The lab rat is integral to both Testo Junkie and Blood in My Milk.  It is both a figure of control and subjectification, but also of subversion and resistance; the ‘political subject’ as Preciado states, ‘begin[s] by being a lab rat in her or his own laboratory’.  The rat, here, implies an intensification of gender norms; the squeaks are punctuated with shouts of ‘pussy’, linking the rat with the female body and the high pitch that needs to be rectified in the boys. The boys themselves are lab rats in which the somatic fiction of masculinity is materialised and intensified. As the surgeon calls for his next patient, however, he discovers a different lab rat waiting for him.
The girl, played by Simnett, interrupts this process of gender reproduction. Like Preciado, she seeks out treatment that circumvents medical and legal regulation; the surgeon states that ‘it would be against any ethical principles to inject you’.
When she is refused, she sets out to seek the liquid herself. In her sparkling slippers, the girl is part Dorothy and part wicked witch, casting curses on figures of male authority standing in her way. Yet her subversive power is temporary. The liquid freedom offered by Preciado’s gel testosterone supplement and Simnett’s Botox become increasingly sticky, ‘viscous … gelatinous’, as they get caught in a ‘political trap’. 
Preciado is forced to choose between ‘two psychoses’: ‘Trans or junkie’?  His power to slip between the gaps is rapidly assimilated back into the system as he becomes a subject ‘defined by a repetitive relationship with a substance’.  In Worst Gift, Simnett is also co-opted back into the system through addiction: ‘keep her dying for a dose’ the boys say. Her final vanishing act, instead of the ‘vanishing point through which escapes the systems power to control’, is in fact her complete distillation into a subject defined entirely by a substance; she becomes the Botox injected into an endless production line of glass bottles.
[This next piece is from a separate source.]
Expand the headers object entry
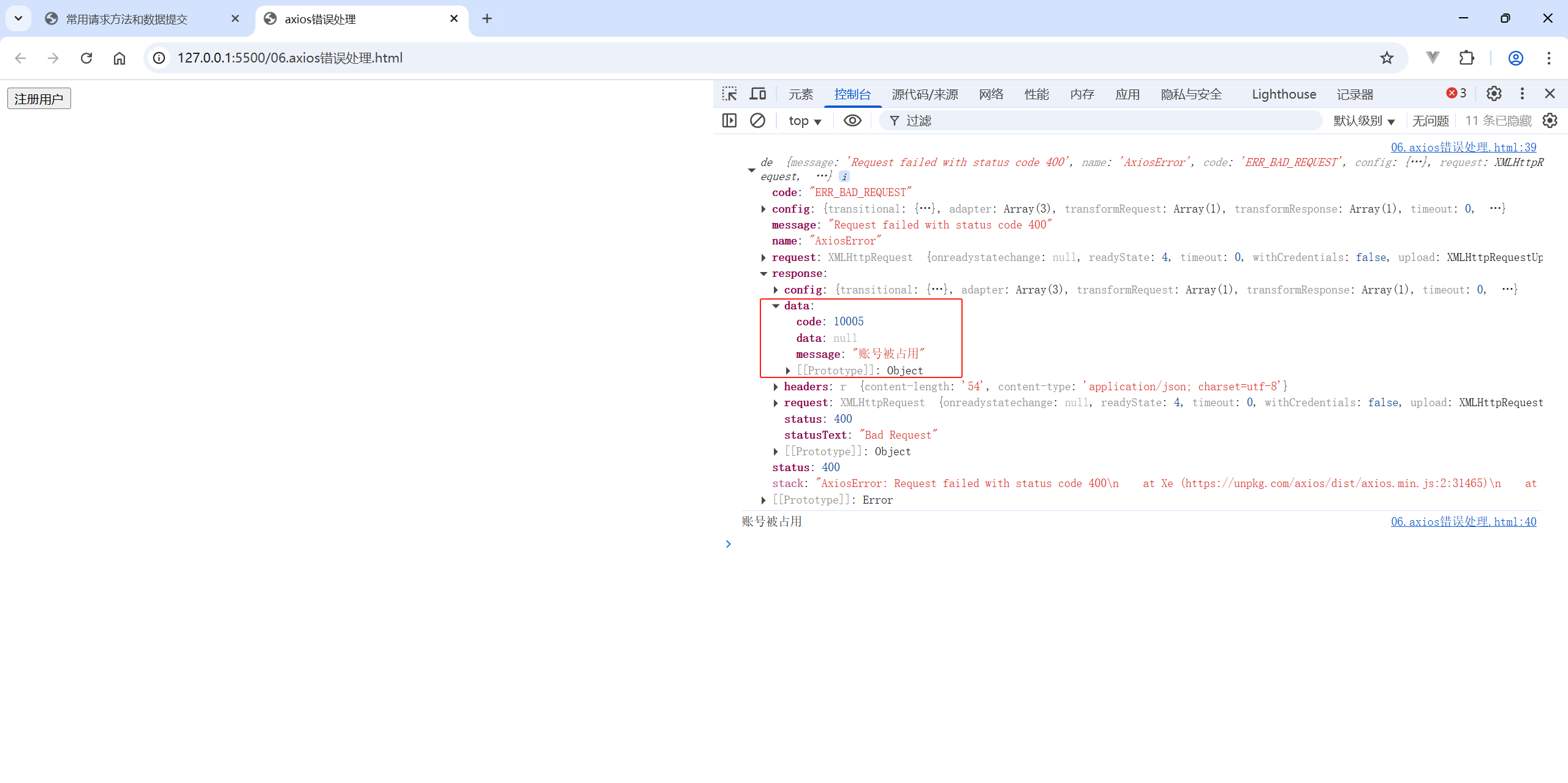 click(x=776, y=387)
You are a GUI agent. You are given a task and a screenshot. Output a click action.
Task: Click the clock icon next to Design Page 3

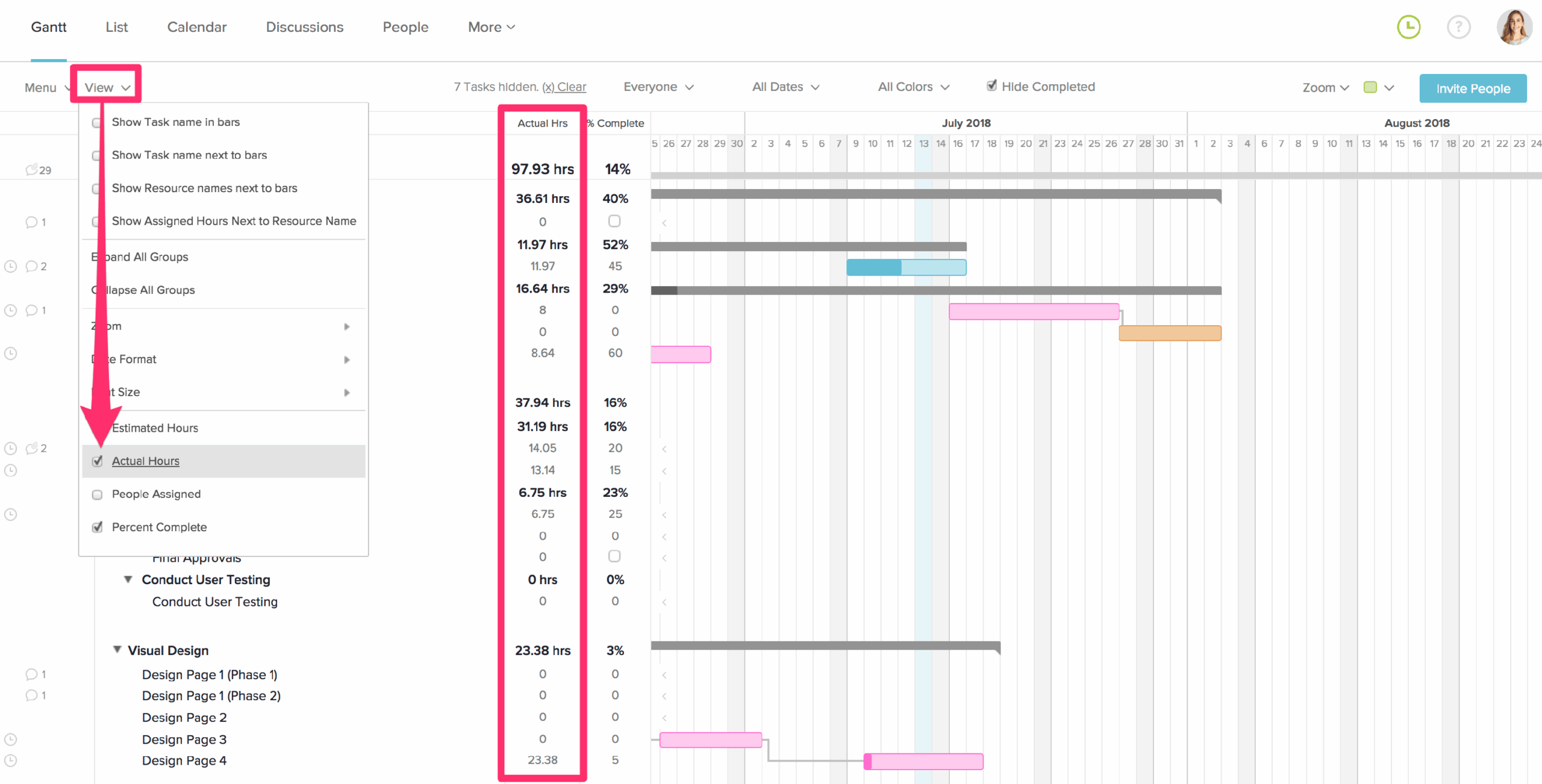[10, 739]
Simnett calls Botox ‘the blood of capitalism’, highlighting its dependency on fixed, ‘paralyse[d]’ identities: ‘Better to be numb than think of what’s to come’ she sings in TNATL.  Yet through her viscerally affecting artwork, Simnett brings her audience back to the physical reality of the body: ‘it’s about trying to feel like you’re there … it’s about trying to make people feel alert, woken up’.  Against the constant threat of paralysis or fixity, Blood in My Milk advocates ‘staying with the trouble’ as the only form of sustained resistance to systems of control and subjugation:
staying with the trouble requires learning to be truly present, not as a vanishing pivot between awful or edenic pasts and apocalyptic or salvific futures, but as mortal critters entwined in myriad unfinished configurations of places, times, matters, meanings.
Throughout these articles, I have used the term ‘contagion’ to investigate beings, substances, or processes in Simnett’s work that challenge the boundaries between self and other. The unsettling, sometimes physical, impact this can have on her audience asks them to sit with discomfort, to challenge their own assumptions and bodily borders, and to upset their ‘status quo’.
Through infecting the minds and bodies of her viewers, contagion itself becomes a lens for radical reform; to rethink systems, societies, and even ‘the human’, not just in times of crisis, but as a form of sustained and constant praxis.